For every CPU, you possibly can observe the CPU efficiency counters, corresponding to clk_unhalted_ref.tsc and itlb_misses.miss_causes_a_walk. For every GPU on the 2x p4d.24xlarge occasion, you possibly can see a number timeline and a tool timeline. Kernel launches are on the host timeline and kernel runs are on the system timeline.

You too can zoom in to the person steps. Within the following screenshot, now we have zoomed in to step_41. The timeline strip chosen within the following screenshot is the AllReduce operation, a vital communication and synchronization step in distributed coaching, run on GPU-0. Within the screenshot, be aware that the kernel launch within the GPU-0 host connects to the kernel run within the GPU-0 system stream 1, indicated with the arrow in cyan.

Availability and concerns

SageMaker Profiler is accessible in PyTorch (model 2.0.0 and 1.13.1) and TensorFlow (model 2.12.0 and a couple of.11.1). The next desk supplies the hyperlinks to the supported AWS Deep Learning Containers for SageMaker.

SageMaker Profiler is at the moment out there within the following Areas: US East (Ohio, N. Virginia), US West (Oregon), and Europe (Frankfurt, Eire).

SageMaker Profiler is accessible within the coaching occasion sorts ml.p4d.24xlarge, ml.p3dn.24xlarge, and ml.g4dn.12xlarge.

For the total checklist of supported frameworks and variations, consult with documentation.

SageMaker Profiler incurs costs after the SageMaker Free Tier or the free trial interval of the characteristic ends. For extra info, see Amazon SageMaker Pricing.

Efficiency of SageMaker Profiler

We in contrast the overhead of SageMaker Profiler towards numerous open-source profilers. The baseline used for the comparability was obtained from working the coaching job and not using a profiler.

Our key discovering revealed that SageMaker Profiler usually resulted in a shorter billable coaching length as a result of it had much less overhead time on the end-to-end coaching runs. It additionally generated much less profiling knowledge (as much as 10 instances much less) in comparison towards open-source alternate options. The smaller profiling artifacts generated by SageMaker Profiler require much less storage, thereby additionally saving on prices.

Conclusion

SageMaker Profiler lets you get detailed insights into the utilization of compute sources when coaching your deep studying fashions. This may allow you to resolve efficiency hotspots and bottlenecks to make sure environment friendly useful resource utilization that might in the end drive down coaching prices and scale back the general coaching length.

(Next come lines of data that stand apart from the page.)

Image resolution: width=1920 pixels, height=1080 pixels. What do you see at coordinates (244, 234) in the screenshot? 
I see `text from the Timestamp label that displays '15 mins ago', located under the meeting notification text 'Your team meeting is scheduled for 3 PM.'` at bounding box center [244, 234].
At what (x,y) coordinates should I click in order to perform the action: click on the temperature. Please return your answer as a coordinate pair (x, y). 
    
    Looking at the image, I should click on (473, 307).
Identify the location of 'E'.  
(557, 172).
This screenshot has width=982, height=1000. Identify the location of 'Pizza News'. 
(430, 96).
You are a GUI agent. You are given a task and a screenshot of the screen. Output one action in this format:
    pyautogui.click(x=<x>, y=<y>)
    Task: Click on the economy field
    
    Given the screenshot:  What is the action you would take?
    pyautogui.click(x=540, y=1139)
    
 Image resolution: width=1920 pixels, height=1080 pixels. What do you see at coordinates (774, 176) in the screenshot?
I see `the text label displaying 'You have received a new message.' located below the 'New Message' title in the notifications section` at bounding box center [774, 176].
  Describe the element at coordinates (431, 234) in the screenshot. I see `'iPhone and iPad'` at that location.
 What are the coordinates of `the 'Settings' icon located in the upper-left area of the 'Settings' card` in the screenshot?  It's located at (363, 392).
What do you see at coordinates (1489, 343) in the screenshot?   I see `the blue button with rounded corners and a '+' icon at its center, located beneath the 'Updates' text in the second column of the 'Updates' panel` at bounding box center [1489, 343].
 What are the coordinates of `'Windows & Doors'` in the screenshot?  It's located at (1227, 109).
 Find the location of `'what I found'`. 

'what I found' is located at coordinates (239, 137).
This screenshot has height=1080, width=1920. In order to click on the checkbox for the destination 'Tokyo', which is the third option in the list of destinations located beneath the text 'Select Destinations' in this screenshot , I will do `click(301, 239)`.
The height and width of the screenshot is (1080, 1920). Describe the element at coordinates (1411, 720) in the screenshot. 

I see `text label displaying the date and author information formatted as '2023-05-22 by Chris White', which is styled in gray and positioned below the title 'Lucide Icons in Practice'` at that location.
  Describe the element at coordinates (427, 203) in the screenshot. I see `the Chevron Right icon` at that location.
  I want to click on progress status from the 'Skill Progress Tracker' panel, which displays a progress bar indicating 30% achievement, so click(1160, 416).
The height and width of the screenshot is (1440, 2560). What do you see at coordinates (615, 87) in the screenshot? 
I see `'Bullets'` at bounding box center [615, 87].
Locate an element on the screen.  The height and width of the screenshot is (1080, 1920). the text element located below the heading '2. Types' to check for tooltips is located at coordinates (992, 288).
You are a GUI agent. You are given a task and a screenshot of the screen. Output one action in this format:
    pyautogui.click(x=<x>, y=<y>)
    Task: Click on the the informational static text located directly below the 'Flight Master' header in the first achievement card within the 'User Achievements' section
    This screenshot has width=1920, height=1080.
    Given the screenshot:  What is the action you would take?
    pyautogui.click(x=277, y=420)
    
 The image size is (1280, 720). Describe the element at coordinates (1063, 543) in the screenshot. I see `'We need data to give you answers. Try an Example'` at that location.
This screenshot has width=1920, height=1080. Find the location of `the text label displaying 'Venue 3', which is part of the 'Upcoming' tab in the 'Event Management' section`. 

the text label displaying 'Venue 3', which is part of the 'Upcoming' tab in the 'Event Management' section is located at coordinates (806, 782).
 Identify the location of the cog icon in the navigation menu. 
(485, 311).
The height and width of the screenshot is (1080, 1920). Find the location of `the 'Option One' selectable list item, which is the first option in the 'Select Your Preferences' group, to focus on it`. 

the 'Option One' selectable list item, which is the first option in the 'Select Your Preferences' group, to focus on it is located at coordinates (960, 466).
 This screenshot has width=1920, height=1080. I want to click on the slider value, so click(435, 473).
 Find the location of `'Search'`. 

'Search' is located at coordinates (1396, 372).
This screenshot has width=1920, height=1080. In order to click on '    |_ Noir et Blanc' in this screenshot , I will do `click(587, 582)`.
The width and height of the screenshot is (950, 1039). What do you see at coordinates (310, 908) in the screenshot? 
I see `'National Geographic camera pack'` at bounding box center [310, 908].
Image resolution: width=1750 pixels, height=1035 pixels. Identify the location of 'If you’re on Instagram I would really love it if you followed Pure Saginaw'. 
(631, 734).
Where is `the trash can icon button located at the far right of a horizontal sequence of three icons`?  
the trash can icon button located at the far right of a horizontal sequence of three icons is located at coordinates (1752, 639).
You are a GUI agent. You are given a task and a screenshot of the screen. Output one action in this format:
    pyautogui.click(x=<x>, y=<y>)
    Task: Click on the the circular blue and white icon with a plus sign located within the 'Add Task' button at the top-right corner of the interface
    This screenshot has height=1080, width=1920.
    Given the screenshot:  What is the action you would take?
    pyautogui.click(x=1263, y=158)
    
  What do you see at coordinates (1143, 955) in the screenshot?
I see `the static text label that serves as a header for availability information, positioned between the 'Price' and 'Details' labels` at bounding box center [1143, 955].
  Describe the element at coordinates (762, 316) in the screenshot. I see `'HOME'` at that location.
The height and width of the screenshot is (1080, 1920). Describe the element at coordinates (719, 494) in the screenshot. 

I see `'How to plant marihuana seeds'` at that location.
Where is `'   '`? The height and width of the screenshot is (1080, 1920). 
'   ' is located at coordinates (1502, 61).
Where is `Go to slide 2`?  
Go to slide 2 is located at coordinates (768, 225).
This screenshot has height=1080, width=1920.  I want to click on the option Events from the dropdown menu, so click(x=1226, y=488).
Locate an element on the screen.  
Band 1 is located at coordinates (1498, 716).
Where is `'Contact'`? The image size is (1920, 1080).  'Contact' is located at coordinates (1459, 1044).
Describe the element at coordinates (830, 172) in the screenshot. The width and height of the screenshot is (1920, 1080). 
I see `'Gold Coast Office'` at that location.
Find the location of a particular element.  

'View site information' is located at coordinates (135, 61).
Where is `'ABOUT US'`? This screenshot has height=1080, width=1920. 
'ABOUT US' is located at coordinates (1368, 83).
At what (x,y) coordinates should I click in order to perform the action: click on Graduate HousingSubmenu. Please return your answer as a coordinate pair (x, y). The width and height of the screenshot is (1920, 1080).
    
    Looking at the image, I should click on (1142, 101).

To get began with SageMaker Profiler, consult with documentation.

In regards to the Authors

 Roy Allela is a Senior AI/ML Specialist Options Architect at AWS primarily based in Munich, Germany. Roy helps AWS prospects—from small startups to massive enterprises—practice and deploy massive language fashions effectively on AWS. Roy is obsessed with computational optimization issues and bettering the efficiency of AI workloads.

Sushant Moon is a Information Scientist at AWS, India, specializing in guiding prospects by their AI/ML endeavors. With a various background spanning retail, finance, and insurance coverage domains, he delivers modern and tailor-made options. Past his skilled life, Sushant finds rejuvenation in swimming and seeks inspiration from his travels to various locales.

Diksha Sharma is an AI/ML Specialist Options Architect within the Worldwide Specialist Group. She works with public sector prospects to assist them architect environment friendly, safe, and scalable machine studying functions together with generative AI options on AWS. In her spare time, Diksha likes to learn, paint, and spend time together with her household.